Scientific classification
- Kingdom: Animalia
- Phylum: Chordata
- Class: Mammalia
- Infraclass: Placentalia
- Order: Chiroptera
- Family: Phyllostomidae
- Genus: Lichonycteris
- Species: L. degener
- Binomial name: Lichonycteris degener Miller, 1931

= Pale brown long-nosed bat =

- Genus: Lichonycteris
- Species: degener
- Authority: Miller, 1931
- Conservation status: LC

Species of bat

The pale brown long-nosed bat (Lichonycteris degener) is a species of leaf-nosed bat in the family Phyllostomidae. It is found across South America. It is apparently gregarious and lives in social groups.

== Taxonomy ==
The species was formerly thought to be in dark long-tongued bat (L. obscura), but is now recognized as a separate species.

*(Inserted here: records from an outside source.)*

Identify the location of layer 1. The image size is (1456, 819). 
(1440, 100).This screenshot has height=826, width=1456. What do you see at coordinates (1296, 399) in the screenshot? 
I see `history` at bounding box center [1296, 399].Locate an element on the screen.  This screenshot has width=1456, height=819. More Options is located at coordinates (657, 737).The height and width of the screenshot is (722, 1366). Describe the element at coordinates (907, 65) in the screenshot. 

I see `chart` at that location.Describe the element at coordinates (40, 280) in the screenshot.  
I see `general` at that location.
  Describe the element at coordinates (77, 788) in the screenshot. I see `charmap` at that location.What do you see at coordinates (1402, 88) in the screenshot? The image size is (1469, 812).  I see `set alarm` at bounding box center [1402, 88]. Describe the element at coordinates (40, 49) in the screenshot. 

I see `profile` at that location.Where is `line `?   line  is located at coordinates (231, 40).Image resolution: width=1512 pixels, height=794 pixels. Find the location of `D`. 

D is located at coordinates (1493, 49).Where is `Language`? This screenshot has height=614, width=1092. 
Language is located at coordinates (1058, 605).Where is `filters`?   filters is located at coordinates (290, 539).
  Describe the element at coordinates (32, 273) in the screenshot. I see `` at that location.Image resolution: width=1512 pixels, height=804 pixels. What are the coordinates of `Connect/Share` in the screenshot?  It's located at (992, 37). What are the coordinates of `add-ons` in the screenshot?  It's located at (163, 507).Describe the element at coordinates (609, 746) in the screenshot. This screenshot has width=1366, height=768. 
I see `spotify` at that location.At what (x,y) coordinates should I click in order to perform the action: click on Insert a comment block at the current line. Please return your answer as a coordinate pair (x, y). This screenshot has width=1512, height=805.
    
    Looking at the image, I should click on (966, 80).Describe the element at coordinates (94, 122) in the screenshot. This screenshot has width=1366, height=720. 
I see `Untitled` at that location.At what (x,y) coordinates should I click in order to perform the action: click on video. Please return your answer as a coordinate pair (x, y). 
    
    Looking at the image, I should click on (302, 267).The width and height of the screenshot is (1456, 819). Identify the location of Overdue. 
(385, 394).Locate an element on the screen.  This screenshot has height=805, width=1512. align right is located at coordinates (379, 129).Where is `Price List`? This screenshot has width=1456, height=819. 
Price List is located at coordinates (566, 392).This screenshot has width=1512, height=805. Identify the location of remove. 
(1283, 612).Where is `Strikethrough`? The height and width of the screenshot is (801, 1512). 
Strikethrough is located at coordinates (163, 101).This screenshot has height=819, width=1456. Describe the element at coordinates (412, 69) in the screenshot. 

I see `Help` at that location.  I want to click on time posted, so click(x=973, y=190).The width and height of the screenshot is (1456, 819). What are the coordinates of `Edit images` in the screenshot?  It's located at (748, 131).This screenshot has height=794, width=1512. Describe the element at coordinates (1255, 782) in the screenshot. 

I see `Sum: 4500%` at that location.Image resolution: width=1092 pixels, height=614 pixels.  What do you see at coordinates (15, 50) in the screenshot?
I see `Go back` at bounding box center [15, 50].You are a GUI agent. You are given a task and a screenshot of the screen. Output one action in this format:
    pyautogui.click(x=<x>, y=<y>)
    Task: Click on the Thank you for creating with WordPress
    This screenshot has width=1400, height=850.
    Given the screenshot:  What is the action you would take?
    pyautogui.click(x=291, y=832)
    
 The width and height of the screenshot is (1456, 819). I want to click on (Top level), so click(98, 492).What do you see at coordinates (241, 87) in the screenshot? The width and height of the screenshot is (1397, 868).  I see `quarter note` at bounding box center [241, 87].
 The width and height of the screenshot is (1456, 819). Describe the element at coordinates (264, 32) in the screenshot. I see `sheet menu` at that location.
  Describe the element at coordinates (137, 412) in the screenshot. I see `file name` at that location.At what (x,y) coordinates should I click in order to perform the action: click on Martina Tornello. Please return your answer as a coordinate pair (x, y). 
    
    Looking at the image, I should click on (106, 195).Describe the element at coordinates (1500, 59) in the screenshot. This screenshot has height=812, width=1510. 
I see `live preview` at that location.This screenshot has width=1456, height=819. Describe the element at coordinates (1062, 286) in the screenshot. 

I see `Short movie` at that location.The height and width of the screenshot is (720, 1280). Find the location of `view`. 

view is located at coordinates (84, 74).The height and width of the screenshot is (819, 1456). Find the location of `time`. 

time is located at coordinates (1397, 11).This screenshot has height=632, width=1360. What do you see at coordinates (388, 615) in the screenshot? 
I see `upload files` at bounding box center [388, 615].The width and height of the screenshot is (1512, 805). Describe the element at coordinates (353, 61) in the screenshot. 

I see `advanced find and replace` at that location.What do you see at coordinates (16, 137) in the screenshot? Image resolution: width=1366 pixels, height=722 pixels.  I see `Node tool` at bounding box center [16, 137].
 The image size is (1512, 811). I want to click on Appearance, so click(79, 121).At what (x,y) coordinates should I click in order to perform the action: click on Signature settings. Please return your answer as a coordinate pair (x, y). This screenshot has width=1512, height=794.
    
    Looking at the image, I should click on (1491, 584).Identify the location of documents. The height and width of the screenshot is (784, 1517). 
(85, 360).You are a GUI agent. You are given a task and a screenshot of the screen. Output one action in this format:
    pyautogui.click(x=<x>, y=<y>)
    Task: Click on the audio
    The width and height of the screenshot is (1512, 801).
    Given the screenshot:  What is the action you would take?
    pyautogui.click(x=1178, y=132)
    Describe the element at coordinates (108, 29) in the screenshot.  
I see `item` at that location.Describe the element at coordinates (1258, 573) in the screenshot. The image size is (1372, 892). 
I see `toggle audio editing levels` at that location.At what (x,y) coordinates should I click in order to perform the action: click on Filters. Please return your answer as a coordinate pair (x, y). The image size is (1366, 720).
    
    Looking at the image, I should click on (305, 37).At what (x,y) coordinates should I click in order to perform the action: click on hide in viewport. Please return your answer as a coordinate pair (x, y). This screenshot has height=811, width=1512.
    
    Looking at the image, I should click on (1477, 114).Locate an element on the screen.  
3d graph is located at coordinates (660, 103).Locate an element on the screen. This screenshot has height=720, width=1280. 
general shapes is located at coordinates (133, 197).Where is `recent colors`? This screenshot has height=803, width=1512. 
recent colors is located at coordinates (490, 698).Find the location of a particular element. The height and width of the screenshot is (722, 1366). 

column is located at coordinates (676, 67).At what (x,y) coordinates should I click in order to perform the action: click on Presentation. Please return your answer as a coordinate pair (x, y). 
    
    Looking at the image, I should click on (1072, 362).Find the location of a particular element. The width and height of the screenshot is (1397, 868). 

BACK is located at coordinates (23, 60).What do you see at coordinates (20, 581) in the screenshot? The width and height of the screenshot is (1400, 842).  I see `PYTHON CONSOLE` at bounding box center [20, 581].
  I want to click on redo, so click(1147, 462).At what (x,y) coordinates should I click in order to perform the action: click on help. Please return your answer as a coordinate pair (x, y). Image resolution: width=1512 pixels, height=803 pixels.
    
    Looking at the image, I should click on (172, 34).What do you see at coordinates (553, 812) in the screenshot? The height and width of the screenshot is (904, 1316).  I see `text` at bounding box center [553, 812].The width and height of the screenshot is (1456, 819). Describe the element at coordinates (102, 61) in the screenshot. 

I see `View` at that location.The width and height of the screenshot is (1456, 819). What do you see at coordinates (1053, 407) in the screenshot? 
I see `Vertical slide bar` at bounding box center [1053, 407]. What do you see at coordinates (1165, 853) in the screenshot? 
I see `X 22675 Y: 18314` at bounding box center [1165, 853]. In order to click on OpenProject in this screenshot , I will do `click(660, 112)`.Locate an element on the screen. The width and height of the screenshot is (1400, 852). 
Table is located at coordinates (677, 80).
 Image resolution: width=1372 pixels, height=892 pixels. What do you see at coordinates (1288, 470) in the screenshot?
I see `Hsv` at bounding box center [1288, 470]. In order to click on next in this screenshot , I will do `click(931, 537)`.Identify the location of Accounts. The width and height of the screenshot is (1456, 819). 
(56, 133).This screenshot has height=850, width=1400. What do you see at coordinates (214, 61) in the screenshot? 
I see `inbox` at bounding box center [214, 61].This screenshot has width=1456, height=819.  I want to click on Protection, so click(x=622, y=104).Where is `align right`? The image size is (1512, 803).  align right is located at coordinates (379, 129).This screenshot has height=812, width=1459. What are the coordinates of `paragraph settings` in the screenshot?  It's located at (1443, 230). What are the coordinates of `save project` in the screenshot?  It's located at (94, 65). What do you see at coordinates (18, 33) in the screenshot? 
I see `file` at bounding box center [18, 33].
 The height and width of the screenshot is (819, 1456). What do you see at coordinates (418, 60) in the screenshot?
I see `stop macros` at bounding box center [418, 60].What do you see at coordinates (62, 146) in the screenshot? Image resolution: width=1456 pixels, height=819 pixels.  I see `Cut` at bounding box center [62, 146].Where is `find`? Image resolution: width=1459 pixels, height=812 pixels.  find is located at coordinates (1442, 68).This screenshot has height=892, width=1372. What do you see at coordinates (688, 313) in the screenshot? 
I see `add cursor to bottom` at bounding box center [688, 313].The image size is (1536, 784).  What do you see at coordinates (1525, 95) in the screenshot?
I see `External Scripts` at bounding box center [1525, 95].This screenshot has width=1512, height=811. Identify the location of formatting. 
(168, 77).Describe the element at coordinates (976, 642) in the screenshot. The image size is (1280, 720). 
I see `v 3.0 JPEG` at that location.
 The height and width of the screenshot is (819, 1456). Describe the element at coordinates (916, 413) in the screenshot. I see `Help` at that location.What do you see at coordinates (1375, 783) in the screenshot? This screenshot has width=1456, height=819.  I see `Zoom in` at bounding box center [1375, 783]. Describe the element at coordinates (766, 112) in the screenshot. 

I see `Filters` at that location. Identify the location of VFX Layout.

== Distribution and habitat ==
The species is found in the Andes from Colombia, Venezuela, Guyana, Suriname, French Guiana, Ecuador, Peru, Bolivia, and Brazil. It lives at an elevation of 50-900 m. Most specimens are observed in dense forests. However, it is rare locally, though that may be because of a lack of knowledge on its ecological requirements.

== Biology ==

=== Diet ===
The bat mostly eats nectar and insects.

== Conservation ==
The species has been rated as Least Concern on the latest IUCN Red List assessment for it in July 2016. However, the threats to the species are not well known due to lack of knowledge about its ecology. It may occur in some protected areas throughout its Amazon range.